Since the male sex was collinear with repeated blows to the head, and military-related chemical exposure, the sexes were analyzed separately. One-sided P value was calculated using ‘glm‘ specifying ‘family = “binomial”‘ in R. Adjusted odds ratio was calculated using equation ‘exp(x)‘ in R where x is a vector of coefficients extracted from ‘glm‘ in R. The lower bound for the one-sided 95% CI was calculated by taking the lower bound of a two-sided 90% Wald CI, using ‘exp(confint.default(x, level = 0.9))‘ in R where x is a ‘glm‘ object from running the multivariable models, and Level=0·9 specifies the two-sided 90% interval.

Population attributable fraction was calculated using the Miettinen formula3:

$${\rm{PAF}}={\rm{p}}{\rm{c}}(1-1/{\rm{RR}})$$
(3)

Where pc is the prevalence of risk factors in cases and RR is the relative risk approximated by OR under the rare disease assumption. To adjust PAF for potential confounding, we used adjusted OR values derived from multivariable analysis. For the 95% CI, we used the function ‘AFglm‘ from the AF R package on the regression models, specifying ‘case.control = TRUE‘, using a sandwich estimator for the variance of PAF.

To assess the fraction of disease attributed to multiple risk factors, we calculated joint PAF (also known as summary PAF). Prior to calculating joint PAF, in order to meet the assumption of absence of interaction, we tested for pair-wise interaction between the three risk factors associated with PD in males. We used Eq. (1) and added an interaction term. There was no evidence of interaction in this dataset. The interaction P values were P = 0.99 for [pesticide/herbicide exposure*military-related chemical exposures], P = 0.99 for [military-related chemical exposures*repeated blows], and P = 0.56 for [pesticide/herbicide exposure*repeated blows to head]. Having established no interaction, we used Eq. (4) to calculate joint PAF.

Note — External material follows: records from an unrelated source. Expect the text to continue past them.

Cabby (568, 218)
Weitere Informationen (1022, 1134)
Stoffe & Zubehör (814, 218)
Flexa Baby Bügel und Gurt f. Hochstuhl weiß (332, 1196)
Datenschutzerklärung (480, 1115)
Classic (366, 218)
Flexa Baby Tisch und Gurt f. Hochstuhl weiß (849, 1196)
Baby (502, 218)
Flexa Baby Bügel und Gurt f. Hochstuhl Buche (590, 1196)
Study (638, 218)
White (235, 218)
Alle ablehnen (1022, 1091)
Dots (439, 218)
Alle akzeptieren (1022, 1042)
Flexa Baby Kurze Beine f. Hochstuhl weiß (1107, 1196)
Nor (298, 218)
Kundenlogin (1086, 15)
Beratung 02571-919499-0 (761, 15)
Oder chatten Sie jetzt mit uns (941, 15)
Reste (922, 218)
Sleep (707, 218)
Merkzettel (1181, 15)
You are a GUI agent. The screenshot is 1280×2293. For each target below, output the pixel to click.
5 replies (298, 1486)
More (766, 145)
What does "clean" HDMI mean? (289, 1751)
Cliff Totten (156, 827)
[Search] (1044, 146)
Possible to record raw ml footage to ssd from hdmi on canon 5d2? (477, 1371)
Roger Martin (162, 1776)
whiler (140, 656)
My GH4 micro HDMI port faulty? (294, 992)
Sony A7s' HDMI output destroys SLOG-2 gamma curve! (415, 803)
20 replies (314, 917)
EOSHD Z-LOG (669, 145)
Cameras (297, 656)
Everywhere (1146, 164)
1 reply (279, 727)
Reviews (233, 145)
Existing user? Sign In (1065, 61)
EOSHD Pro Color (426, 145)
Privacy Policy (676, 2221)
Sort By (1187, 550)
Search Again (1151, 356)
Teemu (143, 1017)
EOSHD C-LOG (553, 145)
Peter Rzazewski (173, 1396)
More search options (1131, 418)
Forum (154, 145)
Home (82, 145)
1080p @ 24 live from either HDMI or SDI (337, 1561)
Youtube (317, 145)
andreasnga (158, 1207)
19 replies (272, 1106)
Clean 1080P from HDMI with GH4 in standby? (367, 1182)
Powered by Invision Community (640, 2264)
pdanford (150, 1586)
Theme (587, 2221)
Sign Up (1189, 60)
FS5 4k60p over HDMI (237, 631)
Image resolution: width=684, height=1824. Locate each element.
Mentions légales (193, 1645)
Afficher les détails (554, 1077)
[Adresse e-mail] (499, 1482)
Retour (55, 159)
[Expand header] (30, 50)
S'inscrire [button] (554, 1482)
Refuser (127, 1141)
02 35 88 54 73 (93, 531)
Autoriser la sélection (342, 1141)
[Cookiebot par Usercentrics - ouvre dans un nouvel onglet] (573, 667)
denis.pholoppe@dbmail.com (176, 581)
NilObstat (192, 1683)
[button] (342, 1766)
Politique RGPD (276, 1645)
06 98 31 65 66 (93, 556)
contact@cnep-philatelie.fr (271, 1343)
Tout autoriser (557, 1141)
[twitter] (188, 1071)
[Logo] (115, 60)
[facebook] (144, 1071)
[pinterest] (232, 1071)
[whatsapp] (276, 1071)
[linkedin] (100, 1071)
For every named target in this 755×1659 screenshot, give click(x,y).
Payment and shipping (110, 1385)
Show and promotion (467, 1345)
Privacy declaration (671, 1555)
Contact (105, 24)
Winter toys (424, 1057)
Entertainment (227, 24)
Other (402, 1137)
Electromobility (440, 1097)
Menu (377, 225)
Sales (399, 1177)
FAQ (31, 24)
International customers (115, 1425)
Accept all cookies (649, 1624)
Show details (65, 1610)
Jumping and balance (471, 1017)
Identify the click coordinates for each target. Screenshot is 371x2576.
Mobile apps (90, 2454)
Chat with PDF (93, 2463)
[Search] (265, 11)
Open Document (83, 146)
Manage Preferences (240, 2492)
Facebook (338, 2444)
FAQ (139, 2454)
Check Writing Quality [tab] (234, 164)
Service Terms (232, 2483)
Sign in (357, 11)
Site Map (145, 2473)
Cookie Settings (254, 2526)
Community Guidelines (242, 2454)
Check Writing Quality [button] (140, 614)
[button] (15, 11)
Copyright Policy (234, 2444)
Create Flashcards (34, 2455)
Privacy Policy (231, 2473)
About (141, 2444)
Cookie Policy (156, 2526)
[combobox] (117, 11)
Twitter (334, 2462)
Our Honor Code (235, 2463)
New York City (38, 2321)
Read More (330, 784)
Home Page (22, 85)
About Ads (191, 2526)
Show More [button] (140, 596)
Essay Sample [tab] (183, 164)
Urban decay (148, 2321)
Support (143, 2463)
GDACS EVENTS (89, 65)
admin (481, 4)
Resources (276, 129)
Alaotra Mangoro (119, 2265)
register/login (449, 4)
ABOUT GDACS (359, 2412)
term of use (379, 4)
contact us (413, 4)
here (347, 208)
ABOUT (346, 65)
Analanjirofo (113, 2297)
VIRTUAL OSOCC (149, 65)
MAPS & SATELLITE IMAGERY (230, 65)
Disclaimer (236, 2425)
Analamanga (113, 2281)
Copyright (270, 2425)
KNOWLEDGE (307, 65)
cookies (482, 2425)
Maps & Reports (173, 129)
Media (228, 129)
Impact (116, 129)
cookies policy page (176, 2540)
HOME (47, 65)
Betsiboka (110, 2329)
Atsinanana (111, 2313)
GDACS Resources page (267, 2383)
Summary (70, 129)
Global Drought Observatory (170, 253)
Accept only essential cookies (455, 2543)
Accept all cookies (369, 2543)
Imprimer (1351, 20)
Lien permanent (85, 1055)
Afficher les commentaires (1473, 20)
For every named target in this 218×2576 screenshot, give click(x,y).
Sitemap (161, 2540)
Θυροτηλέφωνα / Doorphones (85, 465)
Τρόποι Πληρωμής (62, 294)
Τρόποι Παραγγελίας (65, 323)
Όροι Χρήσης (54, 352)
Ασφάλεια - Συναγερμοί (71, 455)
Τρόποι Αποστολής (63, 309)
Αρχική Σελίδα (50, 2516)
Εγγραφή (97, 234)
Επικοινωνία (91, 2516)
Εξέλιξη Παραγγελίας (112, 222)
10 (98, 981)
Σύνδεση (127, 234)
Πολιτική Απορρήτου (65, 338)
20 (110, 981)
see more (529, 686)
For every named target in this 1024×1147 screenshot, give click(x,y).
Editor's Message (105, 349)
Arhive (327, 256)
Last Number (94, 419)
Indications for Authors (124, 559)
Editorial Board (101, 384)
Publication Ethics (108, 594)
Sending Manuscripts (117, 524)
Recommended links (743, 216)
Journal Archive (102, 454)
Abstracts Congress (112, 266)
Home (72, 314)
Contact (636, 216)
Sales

$${\rm{PAF}}{\rm{Joint}}{\rm{|Males}}=1-\Pi {\rm{i}}(1-{\rm{PAFi}})$$
(4)
$${\rm{PAFJoint|Males}}=1-[(1-{{\rm{PAF}}}_{{\rm{military}}{\hbox{-}}{\rm{related}}\; {\rm{chemicals}}})* (1-{{\rm{PAF}}}_{{\rm{repeated}}\; {\rm{blows}}\; {\rm{to}}\; {\rm{head}}})* (1-{{\rm{PAF}}}_{{\rm{pesticide}}/{\rm{herbicide}}})]$$

The upper and lower bounds of 95% CI of joint PAF were calculated using Eq. (4) with the set of three upper bounds and three lower bounds of the individual adjusted PAFs.

To assess potential confounding by race/ethnicity, and spousal PD-NHC pairs vs. non-spousal singleton PD and NHC, we first excluded Hispanic and non-White individuals, then separated them into two non-overlapping groups of spousal pairs (106 PD, 106 NHC) and singletons (657 PD, 291 NHC), and repeated the analyses as described above, except Firth’s penalized logistic regression (logistf R) was used for military-related chemical exposures in singletons because the count for exposed NHC males was zero (Supplementary Material). Subsequently, the multivariable analysis for singleton men had to be analyzed using the Firth penalty because one variable had a zero count. And because we used adjusted OR from multivariable analysis for PAF, the effect sizes used in PAF in singleton men are adjusted for that one zero count.